Data records

=-=-=-=-=

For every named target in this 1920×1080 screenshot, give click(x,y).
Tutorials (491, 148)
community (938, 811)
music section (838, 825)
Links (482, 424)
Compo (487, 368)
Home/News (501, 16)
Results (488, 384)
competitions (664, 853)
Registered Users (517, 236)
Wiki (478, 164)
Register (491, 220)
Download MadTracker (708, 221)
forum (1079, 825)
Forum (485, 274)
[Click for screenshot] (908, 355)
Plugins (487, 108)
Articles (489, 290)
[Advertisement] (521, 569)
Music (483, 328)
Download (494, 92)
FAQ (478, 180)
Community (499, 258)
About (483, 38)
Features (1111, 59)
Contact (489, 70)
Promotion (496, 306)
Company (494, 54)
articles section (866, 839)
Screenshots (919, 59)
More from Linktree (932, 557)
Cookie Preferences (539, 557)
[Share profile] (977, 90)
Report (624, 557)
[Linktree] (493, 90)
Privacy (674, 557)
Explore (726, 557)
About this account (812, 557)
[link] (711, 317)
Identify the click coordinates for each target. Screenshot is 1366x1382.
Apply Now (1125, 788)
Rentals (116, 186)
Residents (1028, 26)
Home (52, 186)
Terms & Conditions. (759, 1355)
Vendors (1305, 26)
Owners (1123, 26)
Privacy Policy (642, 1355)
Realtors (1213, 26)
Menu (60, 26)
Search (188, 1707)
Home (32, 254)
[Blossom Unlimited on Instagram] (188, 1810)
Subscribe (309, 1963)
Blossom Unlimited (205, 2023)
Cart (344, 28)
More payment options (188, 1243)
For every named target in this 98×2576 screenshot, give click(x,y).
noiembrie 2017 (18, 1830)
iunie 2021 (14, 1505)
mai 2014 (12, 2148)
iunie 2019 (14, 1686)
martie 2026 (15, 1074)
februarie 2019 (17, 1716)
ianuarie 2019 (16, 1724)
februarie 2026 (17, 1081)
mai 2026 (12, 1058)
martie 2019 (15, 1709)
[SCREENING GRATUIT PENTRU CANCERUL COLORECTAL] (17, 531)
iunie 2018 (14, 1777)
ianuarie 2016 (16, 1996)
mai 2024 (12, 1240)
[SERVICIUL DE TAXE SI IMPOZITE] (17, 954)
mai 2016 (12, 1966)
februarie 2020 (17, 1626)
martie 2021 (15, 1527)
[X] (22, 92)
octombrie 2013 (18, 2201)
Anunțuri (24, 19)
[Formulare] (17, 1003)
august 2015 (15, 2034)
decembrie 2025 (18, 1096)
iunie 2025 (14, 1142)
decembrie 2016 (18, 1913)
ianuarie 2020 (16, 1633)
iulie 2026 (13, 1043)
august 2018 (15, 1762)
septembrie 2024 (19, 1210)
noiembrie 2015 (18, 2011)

=-=-=-=-=

- [ACTION ITEM] Give back, exactly as written, the stretch from the line with "Compo (487, 368)" through the line with "Plugins (487, 108)", and no other lines from the records above.

- [RESPONSE FOR THIS EXERCISE]
Compo (487, 368)
Home/News (501, 16)
Results (488, 384)
competitions (664, 853)
Registered Users (517, 236)
Wiki (478, 164)
Register (491, 220)
Download MadTracker (708, 221)
forum (1079, 825)
Forum (485, 274)
[Click for screenshot] (908, 355)
Plugins (487, 108)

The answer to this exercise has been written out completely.